Thursday, April 19, 2012

Not Trek, and yet Trek: Personal thoughts on the OKC Bombing

So, it was 17 years ago today...

We were halfway across the country from OKC, but only nine months removed. Only a couple months before I would first try email and AOL, so no tweeting,  no texting—people there actually called me here to turn on the TV... just as Jeri Taylor braced Janet at Voyager to do, by having her come into her office to watch her "perk" TV... And all about an event that hit just two blocks from where she'd worked at a bank until we moved west... moved, because of Star Trek.


I'm talking about the "Oklahoma City federal building bombing" of 9:02 a.m., April 19, 1995.


I remember thinking, my throat choked up as I watched those first TV images of chaos: "OKC? Really? Who'd want to bomb a bunch of Okies? New York or L.A. or D.C., I can understand....but there?"   Those thoughts, exploding amid TV images of bloody bodies, people running away in the streets, stressed first responders struggling to stay professional to their training ....

And then the surreallity, having watched LA anchors nationally on the slo-mo OJ car chase a year before, of seeing my old OKC news anchors carried live in LA.

And then, hearing how my mom's rural Guthrie neighbors were killed .. how my cousin might have been hit by falling stained glass had she been at work in her office as choir director at historic First United Methodist  ... and on and on.

And I also recall thinking, " Well, this is sure gonna put a pale on '89er Day week from now on ... "

The Star Trek family was good to us, when the seeming inconceivability of it all was so shocking, and them knowing how freshly and barely removed, if at all, we were from our Okie roots. Little did we know just another  6 1/2 years would bring an event even more  inconceivable, even more image-haunting, but by a factor of 100. But that day in 1995 was still a day to be distant and yet a very close witness. And to miss my days in the newsroom, already; it's good therapy.

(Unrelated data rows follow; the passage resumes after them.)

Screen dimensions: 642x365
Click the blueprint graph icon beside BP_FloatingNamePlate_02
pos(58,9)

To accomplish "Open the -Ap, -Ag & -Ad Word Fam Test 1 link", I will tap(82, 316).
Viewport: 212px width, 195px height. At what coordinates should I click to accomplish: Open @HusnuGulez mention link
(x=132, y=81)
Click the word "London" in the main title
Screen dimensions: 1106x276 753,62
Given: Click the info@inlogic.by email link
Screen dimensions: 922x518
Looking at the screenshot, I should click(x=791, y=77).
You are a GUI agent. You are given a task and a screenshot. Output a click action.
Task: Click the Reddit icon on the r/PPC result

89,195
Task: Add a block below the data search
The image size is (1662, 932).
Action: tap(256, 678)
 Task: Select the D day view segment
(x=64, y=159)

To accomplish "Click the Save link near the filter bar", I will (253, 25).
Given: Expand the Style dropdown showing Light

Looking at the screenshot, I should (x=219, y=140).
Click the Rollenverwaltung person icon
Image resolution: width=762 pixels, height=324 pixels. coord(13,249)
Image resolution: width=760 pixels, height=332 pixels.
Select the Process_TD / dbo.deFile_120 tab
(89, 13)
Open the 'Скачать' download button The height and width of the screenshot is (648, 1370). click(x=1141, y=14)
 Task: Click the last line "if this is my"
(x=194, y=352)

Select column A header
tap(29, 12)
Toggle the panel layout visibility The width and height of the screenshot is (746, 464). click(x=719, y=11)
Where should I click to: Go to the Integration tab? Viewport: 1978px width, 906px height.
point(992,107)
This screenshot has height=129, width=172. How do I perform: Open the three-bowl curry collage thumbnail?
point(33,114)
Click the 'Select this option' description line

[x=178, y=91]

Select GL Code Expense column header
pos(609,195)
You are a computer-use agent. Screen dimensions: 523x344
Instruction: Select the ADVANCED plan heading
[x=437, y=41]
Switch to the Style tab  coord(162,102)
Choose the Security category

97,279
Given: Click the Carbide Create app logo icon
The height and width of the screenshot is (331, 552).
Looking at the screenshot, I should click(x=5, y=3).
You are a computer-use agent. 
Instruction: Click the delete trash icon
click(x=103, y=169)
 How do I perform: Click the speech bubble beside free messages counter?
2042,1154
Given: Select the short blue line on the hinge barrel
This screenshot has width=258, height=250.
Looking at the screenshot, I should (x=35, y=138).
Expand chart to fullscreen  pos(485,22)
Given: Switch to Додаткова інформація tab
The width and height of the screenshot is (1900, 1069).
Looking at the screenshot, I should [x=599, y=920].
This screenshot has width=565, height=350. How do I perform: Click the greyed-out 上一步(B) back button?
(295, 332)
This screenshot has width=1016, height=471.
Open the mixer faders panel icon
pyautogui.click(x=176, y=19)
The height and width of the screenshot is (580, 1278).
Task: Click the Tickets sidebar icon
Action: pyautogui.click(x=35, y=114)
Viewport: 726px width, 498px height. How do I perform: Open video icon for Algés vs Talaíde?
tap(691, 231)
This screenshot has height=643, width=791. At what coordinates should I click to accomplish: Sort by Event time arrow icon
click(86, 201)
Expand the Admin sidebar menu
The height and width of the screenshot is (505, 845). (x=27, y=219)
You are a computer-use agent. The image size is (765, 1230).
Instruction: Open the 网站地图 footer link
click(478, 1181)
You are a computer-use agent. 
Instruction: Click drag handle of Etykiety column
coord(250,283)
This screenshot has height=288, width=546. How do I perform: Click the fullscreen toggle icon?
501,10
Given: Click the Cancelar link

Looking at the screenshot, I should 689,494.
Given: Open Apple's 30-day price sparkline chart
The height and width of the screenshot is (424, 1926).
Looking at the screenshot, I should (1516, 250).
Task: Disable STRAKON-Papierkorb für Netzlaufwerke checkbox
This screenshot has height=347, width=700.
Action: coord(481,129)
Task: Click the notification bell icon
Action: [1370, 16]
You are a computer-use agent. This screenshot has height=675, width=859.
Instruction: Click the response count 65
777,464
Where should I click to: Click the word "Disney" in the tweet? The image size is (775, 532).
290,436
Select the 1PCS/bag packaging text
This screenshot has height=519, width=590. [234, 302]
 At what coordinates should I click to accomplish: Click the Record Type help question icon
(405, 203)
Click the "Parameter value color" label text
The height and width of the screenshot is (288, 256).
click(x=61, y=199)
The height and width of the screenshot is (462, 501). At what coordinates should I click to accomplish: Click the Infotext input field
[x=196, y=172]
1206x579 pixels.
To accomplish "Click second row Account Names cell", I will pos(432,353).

Well, the rawness of the bombing back home has finally begun to recede, as it will be 20 years in just a few more. '89er Days in various communities who were founded in the original April 22 land Run of '89 do still thrive, as do others festivals in mid-April. Life moves on.

There's no real connection between the OKC bombing and Trekland. And yet, seemingly, in my own mind, there is—and always will be.